Opinion

Ferguson Township Board of Supervisors respond to development approval controversy

As many in this community know, the Ferguson Township Board of Supervisors approved the Pine Hall Traditional Town Development General Master Plan on Aug. 19. The Master Plan includes 1,029 dwelling units on approximately 150 acres of land located inside the Regional Growth Boundary and zoned for residential and mixed-use development. The development has a large thumb-print, which is why the board of supervisors, planning commission and staff worked with the developer for over three years throughout the course of many public meetings to ensure the development would enrich, not detract from, the township’s character.

The Pine Hall proposed development is located on property that was originally zoned for industrial uses in the 1970s. About 12 years ago, when the Traditional Town Development (TTD) zoning was proposed for the adjacent property, the board saw a benefit to changing the industrial zoning to something that fit better with the development that had occurred in the intervening period. The TTD permits a mix of uses and is also designed to require higher density than other residential districts. It is located within the Regional Growth Boundary to prevent sprawl to rural areas. Additionally, there is an affordable housing requirement.

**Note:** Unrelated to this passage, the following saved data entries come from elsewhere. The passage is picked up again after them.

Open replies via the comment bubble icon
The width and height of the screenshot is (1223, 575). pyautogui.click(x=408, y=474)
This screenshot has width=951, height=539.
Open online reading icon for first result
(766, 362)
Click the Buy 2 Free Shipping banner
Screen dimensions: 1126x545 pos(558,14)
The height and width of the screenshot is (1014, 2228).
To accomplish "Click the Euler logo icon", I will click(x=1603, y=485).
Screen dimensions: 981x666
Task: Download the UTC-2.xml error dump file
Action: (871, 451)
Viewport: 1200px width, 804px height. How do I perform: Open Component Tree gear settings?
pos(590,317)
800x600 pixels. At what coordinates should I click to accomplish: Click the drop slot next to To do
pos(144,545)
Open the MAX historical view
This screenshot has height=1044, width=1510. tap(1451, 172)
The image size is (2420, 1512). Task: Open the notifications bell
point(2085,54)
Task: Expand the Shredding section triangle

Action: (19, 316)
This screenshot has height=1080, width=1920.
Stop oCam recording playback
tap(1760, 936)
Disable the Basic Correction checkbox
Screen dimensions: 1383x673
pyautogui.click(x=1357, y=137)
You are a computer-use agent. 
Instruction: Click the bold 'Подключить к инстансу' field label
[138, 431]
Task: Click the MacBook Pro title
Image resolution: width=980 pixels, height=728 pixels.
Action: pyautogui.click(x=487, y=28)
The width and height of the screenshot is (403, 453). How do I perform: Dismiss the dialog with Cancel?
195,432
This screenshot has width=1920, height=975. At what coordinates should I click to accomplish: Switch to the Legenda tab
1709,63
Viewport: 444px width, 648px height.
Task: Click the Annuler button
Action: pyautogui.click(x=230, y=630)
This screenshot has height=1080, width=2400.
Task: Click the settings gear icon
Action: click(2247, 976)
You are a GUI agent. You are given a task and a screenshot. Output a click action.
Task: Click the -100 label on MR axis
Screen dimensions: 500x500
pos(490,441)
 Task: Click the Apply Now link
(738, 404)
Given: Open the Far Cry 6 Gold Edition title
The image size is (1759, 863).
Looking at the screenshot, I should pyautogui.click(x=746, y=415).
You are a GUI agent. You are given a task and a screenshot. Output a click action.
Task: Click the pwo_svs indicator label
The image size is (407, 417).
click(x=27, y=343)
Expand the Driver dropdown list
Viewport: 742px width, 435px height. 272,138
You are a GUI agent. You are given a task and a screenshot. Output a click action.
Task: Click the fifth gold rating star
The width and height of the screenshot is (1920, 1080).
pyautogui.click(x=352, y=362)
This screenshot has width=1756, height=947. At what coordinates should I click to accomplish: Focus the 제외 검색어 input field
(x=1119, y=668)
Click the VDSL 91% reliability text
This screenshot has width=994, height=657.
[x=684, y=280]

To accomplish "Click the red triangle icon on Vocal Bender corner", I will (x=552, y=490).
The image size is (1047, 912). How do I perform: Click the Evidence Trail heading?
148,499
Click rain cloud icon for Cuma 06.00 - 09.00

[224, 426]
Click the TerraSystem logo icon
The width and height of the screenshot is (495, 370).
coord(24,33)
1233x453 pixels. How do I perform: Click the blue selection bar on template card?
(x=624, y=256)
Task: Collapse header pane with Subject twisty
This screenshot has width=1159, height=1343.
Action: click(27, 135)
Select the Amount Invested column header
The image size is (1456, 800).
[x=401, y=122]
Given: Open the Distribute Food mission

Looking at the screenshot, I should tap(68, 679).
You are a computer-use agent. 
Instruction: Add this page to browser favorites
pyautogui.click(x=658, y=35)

The current plan, approved in August, is a significant revision of the plan approved in 2010. Changes that were implemented by request of township staff, residents and elected officials in the three years of review of the plan included improvements to traffic circulation, housing affordability and land uses. There was a focus on environmental sustainability, including the development of an Eco-District, the first of its kind in the region.

Some of the discussions focused on preservation of the existing wooded areas of the property. These trees are not part of a public forest as some have maintained. Municipalities in the Commonwealth of Pennsylvania are not permitted to regulate tree harvesting on private property. The TTD zoning, however, does require the retention or replacement of a percentage of the trees over a certain size within a development. It is the existence of a land development plan that affords protection to part of the wooded area. The township worked with the developer and residents who attended public meetings to preserve and enhance many of the natural characteristics of the site wherever possible.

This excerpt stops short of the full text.